Carry the ActivityPub specification guide forward from its last line and write the part that follows.
--- Text under study ---
ActivityPub Specification Guide

Comprehensive guide to the ActivityPub specification as implemented by the ActivityPub MCP Server. Learn how this W3C standard enables decentralized social networking and how our server leverages it for AI applications.

📋 ActivityPub Overview

What is ActivityPub?

ActivityPub is a W3C Recommendation that provides a client-to-server API for creating, updating and deleting content, as well as a federated server-to-server API for delivering notifications and content.

Key Features:

  • Decentralized: No single point of control
  • Federated: Servers communicate with each other
  • Extensible: Built on Activity Streams 2.0
  • Interoperable: Standard protocol for social networking

Core Concepts

Actors

Entities that can perform activities (users, bots, services)

Activities

Actions performed by actors (Create, Update, Delete, Follow)

Objects

Things that activities are performed on (Notes, Articles, Images)

Collections

Ordered or unordered sets of objects (Inbox, Outbox, Followers)

🏗️ ActivityPub Architecture

Client-to-Server (C2S)

How clients interact with their home server

  • Authentication and authorization
  • Content creation and management
  • Activity submission to outbox
  • Collection access (inbox, outbox)

Server-to-Server (S2S)

How servers federate with each other

  • Activity delivery between servers
  • Actor discovery and verification
  • Collection synchronization
  • HTTP signatures for authentication

MCP Server Role

How our server fits into the ecosystem

  • Read-only access to public data
  • Actor and instance discovery
  • Content aggregation and analysis
  • No content creation or modification

📄 Core ActivityPub Objects

Actor Object

Represents an entity capable of performing activities

{
  "@context": "https://www.w3.org/ns/activitystreams",
  "type": "Person",
  "id": "https://mastodon.social/users/gargron",
  "preferredUsername": "gargron",
  "name": "Eugen Rochko",
  "summary": "Creator of Mastodon",
  "inbox": "https://mastodon.social/users/gargron/inbox",
  "outbox": "https://mastodon.social/users/gargron/outbox",
  "followers": "https://mastodon.social/users/gargron/followers",
  "following": "https://mastodon.social/users/gargron/following",
  "publicKey": {
    "id": "https://mastodon.social/users/gargron#main-key",
    "owner": "https://mastodon.social/users/gargron",
    "publicKeyPem": "-----BEGIN PUBLIC KEY-----..."
--- Information provided ---
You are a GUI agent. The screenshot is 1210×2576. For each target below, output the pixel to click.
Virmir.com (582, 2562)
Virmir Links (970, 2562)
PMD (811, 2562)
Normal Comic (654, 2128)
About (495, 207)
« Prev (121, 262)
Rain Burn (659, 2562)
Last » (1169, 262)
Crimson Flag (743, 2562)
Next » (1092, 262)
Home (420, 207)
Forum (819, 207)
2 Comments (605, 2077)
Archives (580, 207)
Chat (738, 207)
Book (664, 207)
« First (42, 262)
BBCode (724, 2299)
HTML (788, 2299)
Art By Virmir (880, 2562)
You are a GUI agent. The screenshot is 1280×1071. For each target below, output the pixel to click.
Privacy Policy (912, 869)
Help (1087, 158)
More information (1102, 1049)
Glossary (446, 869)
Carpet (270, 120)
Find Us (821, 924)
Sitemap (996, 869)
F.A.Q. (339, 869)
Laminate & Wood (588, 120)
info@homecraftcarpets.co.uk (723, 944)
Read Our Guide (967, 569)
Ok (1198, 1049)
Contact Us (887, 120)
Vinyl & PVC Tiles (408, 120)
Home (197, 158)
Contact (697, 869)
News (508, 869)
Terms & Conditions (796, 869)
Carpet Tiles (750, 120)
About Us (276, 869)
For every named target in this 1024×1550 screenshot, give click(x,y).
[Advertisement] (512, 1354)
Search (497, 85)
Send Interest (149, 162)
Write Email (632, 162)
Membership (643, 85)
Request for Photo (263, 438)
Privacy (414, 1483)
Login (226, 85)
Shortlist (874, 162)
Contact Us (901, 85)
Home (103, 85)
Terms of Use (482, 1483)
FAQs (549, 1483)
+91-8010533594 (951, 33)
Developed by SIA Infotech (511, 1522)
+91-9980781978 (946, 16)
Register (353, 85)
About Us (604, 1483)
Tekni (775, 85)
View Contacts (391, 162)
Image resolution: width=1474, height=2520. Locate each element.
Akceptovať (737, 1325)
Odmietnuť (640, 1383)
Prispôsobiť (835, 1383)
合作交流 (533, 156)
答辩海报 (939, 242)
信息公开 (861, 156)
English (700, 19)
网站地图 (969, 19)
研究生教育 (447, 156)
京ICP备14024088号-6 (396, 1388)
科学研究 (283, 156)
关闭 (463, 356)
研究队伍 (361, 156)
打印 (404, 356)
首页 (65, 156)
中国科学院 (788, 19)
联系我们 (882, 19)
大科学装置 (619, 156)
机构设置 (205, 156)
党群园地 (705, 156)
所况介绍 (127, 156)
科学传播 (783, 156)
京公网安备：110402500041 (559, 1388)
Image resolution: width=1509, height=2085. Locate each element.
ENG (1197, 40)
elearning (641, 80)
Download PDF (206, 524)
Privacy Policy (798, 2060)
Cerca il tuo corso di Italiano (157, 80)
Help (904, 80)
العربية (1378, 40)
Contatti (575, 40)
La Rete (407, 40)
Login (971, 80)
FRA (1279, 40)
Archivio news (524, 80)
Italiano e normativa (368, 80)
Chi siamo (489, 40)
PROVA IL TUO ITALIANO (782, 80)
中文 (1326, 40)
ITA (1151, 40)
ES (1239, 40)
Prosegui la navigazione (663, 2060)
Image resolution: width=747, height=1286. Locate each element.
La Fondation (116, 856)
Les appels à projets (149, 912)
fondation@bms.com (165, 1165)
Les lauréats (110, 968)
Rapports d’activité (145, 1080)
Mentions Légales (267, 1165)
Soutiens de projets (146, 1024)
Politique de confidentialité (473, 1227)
---
[Output]
  }
}

Activity Object

Represents an action performed by an actor

{
  "@context": "https://www.w3.org/ns/activitystreams",
  "type": "Create",
  "id": "https://mastodon.social/activities/123",
  "actor": "https://mastodon.social/users/gargron",
  "object": {
    "type": "Note",
    "id": "https://mastodon.social/users/gargron/statuses/456",
    "content": "Hello, fediverse!",
    "published": "2025-01-15T10:30:00Z",
    "to": ["https://www.w3.org/ns/activitystreams#Public"]
  },
  "published": "2025-01-15T10:30:00Z"
}

Collection Object

Represents an ordered or unordered set of objects

{
  "@context": "https://www.w3.org/ns/activitystreams",
  "type": "OrderedCollection",
  "id": "https://mastodon.social/users/gargron/outbox",
  "totalItems": 1247,
  "first": "https://mastodon.social/users/gargron/outbox?page=1",
  "last": "https://mastodon.social/users/gargron/outbox?page=62"
}

🔧 MCP Server Implementation

Actor Discovery

How the MCP server discovers and retrieves actor information:

Discovery Process:

  1. WebFinger Lookup: Resolve @user@domain to actor URL
  2. Actor Retrieval: Fetch actor object via HTTP GET
  3. Validation: Verify object structure and required fields
  4. Caching: Store actor data with appropriate TTL

Supported Actor Types:

  • Person - Individual users
  • Service - Bot accounts and services
  • Organization - Organizational accounts
  • Application - Application accounts

Content Retrieval

How the server accesses public content:

Collection Access:

  • Outbox: Actor's published activities
  • Public Collections: Publicly accessible content
  • Pagination: Handle large collections efficiently
  • Rate Limiting: Respect server limits

Content Types:

  • Note - Short text posts (like tweets)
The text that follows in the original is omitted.